A weak face detector?

First, here is the raw output from one of the haar cascades included in OpenCV (frontalface-alt) using the Viola & Jones object detection algorithm. This is a 20x20 face detector which requires 2135 feature tests via 4630 individual rectangles and approximately 200KB of constant data storage at runtime assuming optimal data packing.

It is being executed over a good number of steps over range of scales and tested at every pixel location of the given scale.

To be usable as a robust face detector further post-processing on the raw hit rectangles must be performed and then further work is needed to weed out false positives such as the NASA logo or hands which would still pass this process.

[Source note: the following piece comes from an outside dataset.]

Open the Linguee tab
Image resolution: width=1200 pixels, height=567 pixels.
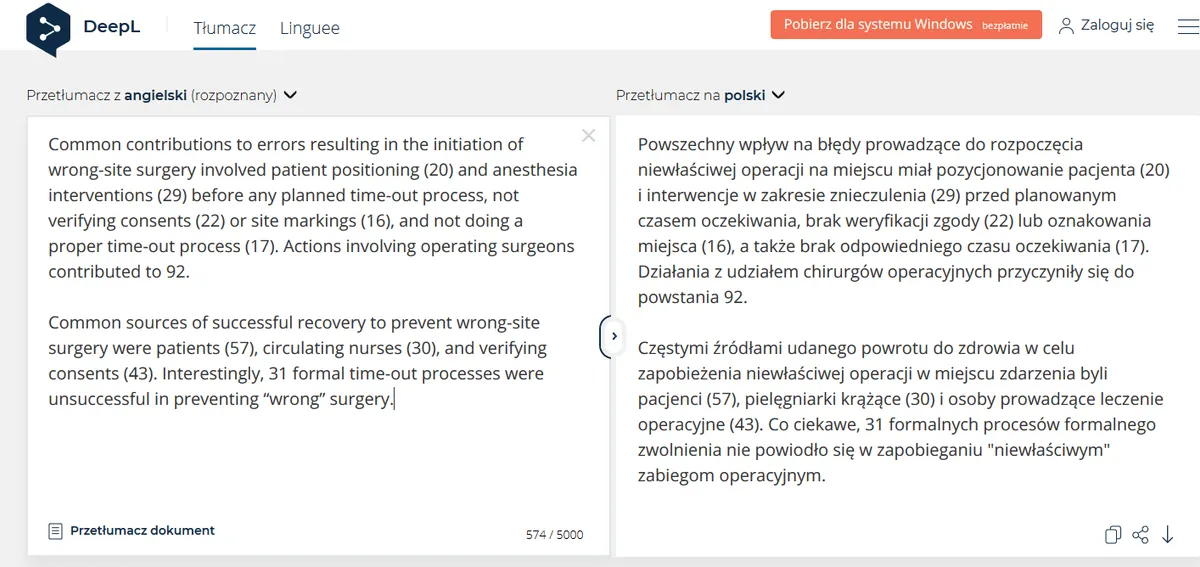(309, 27)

Together with a wise choice of search scale.

The following is the raw output from a short training run of the fodolc algorithm over the same scale range. This is a 20x20 face detector which requires exactly 400 tests of a 4 bit local binary pattern (LBP) encoded image and 800 bytes of data storage at runtime. This is using a loose threshold to give comparable results to the haar cascade and to see what sort of features give false positives.

Unlike the haar cascade the output is simply a distance. This can simplify the post-processing to a threshold and basic non-minimal suppression trough detection.

As an example the following the raw output from the same fodolc detector but with a tighter threshold.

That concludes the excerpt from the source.